>>>>

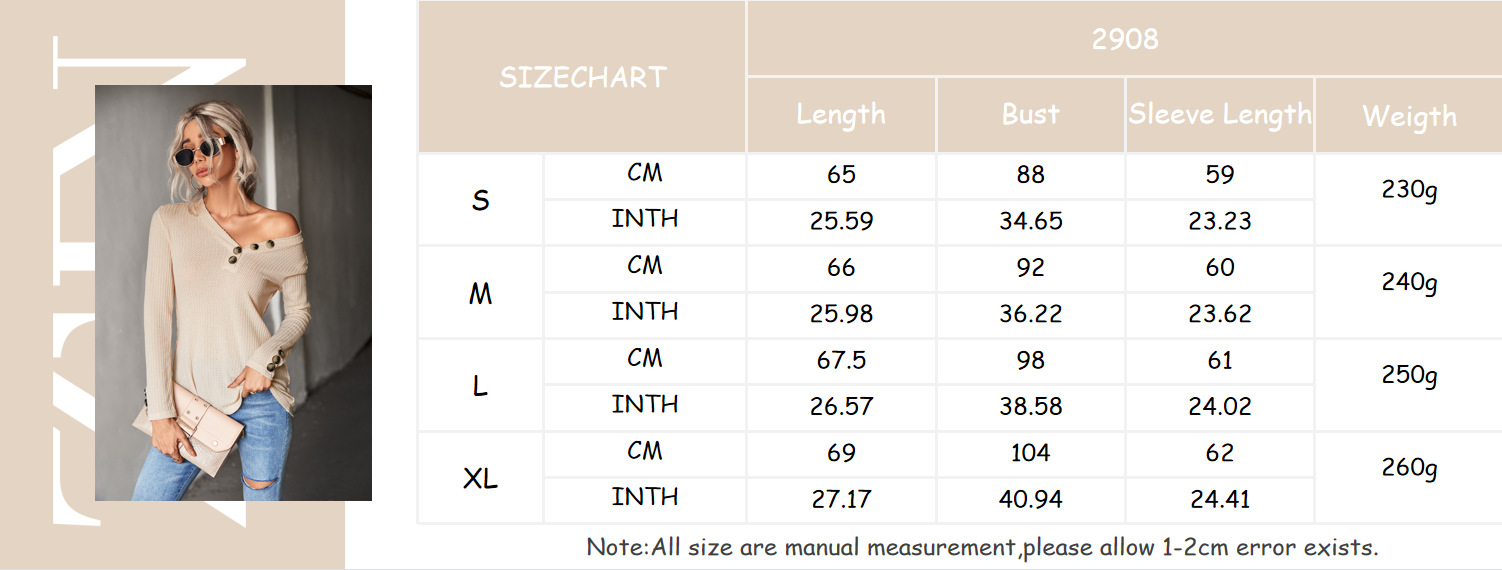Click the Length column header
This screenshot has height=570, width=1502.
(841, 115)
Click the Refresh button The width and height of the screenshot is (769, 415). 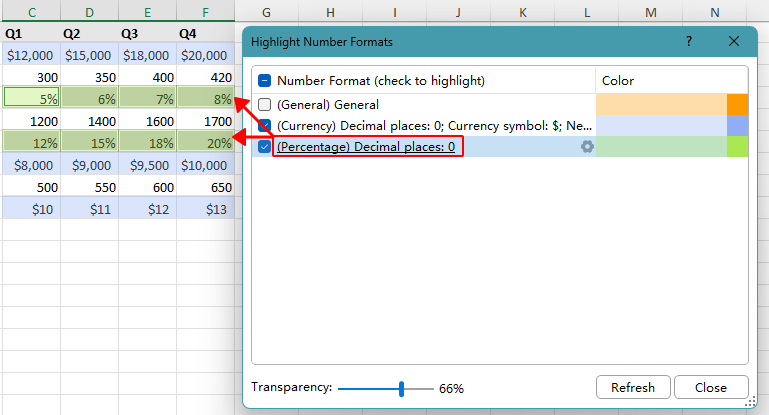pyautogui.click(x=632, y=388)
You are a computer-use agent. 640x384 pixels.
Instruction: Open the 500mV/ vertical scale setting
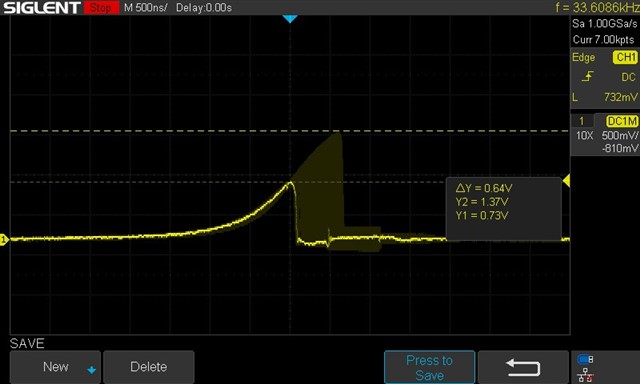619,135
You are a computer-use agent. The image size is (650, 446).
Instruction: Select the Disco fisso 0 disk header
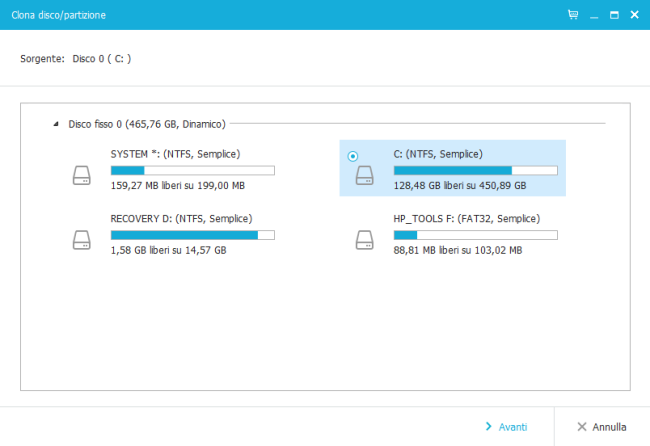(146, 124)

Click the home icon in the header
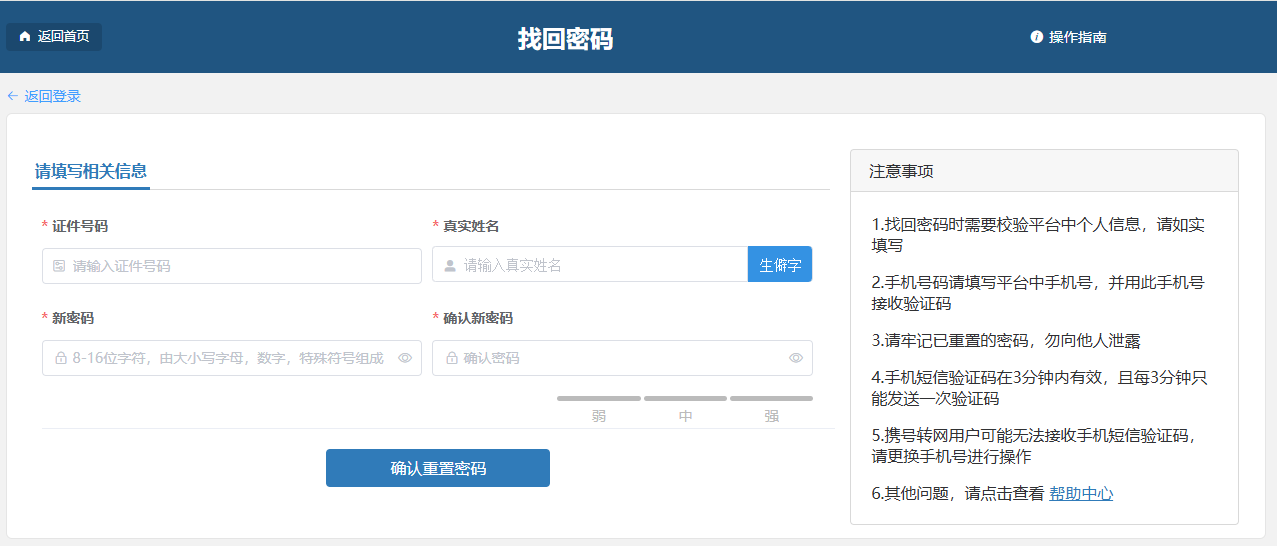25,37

<<<<

● TASK ITEM:
For the word "computer", go through the records and show each line that carries it.

● WRITTEN RESPONSE:
You are a computer-use agent. 640x384 pixels.
You are a computer-use agent. The image size is (650, 446).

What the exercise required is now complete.